The Catholic Church gets so much bad press these days that this epistolary biography of Cardinal Mindszenty, a Hungarian priest who dedicated his life to advocating for religious freedom behind the Iron Curtain, will come as a welcome affirmation of the Church’s potential for good.
“A symbol of anticommunism,” the cardinal spent fifteen years in political asylum at the American Legation in Budapest, writing persistently and eloquently to American presidents Eisenhower, Kennedy, Johnson, and Nixon about the repression of Hungarians under the Soviet regime.
Most Americans know little about events behind the Iron Curtain during the 1950s and 1960s. Eastern Europe was “lost” in the minds of the American government after an agreement struck at the post-WWII Yalta Conference ceded much of Central Europe, including Hungary, to the Soviet Union under Stalin. Religion was violently suppressed—Budapest’s largest church was destroyed and replaced with an outsize statue of Stalin. Cardinal Mindszenty, the Prince Primate of Hungary and Archbishop of Estztergom, was his country’s highest ranking cleric and therefore a serious threat to the collaborationist Kadar regime.
Mindszenty, freed from a Soviet prison for only three days when tanks rolled into Budapest to quell a brief rebellion, sought refuge in the American Legation, fearing for his life. He wrote his first letter to President Eisenhower in 1956, thanking him for granting asylum and begging, “Do not forget this small honest nation who [sic] is enduring torture and death in the service of humanity.” According to Mindszenty, although Eisenhower “indicated clearly how he felt about the brutality visited on these people,” he decided against responding to it, thus establishing a fifteen-year policy under which the cardinal would get only oral acknowledgment that his letters had been received. Undeterred, the cardinal continued to write on the behalf of his fellow Hungarians.

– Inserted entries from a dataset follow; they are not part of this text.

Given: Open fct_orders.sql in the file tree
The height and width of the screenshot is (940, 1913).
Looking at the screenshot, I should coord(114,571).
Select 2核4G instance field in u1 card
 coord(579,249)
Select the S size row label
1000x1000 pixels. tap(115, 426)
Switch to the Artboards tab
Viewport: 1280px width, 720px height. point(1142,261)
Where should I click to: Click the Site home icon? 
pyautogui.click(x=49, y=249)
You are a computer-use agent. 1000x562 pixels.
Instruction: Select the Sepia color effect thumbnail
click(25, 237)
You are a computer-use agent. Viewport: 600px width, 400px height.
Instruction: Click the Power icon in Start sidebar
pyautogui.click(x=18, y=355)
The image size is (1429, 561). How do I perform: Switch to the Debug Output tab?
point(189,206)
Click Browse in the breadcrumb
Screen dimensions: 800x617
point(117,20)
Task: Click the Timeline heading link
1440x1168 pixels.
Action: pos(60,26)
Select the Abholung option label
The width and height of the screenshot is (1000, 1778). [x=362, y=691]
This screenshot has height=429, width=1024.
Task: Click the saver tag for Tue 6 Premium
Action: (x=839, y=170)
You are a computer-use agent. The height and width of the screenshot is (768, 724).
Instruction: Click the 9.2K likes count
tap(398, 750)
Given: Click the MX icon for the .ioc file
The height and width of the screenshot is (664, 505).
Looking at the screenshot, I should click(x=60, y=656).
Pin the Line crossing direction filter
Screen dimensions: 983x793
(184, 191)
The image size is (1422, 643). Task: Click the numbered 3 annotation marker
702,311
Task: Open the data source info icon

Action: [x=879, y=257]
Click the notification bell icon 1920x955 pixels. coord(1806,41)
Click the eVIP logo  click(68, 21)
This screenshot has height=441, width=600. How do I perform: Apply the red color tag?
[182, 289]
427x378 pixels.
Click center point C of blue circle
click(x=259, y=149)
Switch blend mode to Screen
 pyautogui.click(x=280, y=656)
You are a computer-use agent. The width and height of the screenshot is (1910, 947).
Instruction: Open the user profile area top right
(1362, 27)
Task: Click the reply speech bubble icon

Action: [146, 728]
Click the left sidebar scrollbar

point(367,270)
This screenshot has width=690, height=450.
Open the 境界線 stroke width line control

Later letters detail the high rates of alcoholism and state-sponsored abortion in Hungary. Except for one letter from America’s first Catholic president, John F. Kennedy, in 1961, and one from President Nixon in 1971, the cardinal’s letters were never answered. Nevertheless, his letters remain a trove of information about the persecutions inflicted on the Hungarian people and the character of one man who spent fifteen years advocating for their relief.
The book is organized chronologically, with a brief introduction and short sections of commentary summarizing Mindszenty’s convictions and the lack of access he had, especially early in his stay, to accurate information regarding events in Hungary. There are also reproductions of internal State Department memorandums, especially from the beginning of each new president’s term. The editors of this collection make clear that since the State Department felt unable to provide the intervention or assistance Mindszenty requested for his people, the official policy of only acknowledging their receipt orally without any discussion of their substance was delegated to lower-ranking officials as the years passed. The book concludes with a glossary of the dates of the cardinal’s letters, categorized according to the American presidential administration to which they were addressed.
Despite their occasional repetitiveness—since Mindszenty received few and unsatisfying responses—his letters reveal a passionate and keen mind, an astonishing command of history and worldwide events, and a great sense of mission. This book will be of great interest to historians of Hungary, the Cold War, and the Catholic Church because it reveals the quality of Mindszenty’s mind and the depth of his faith during a long, difficult trial.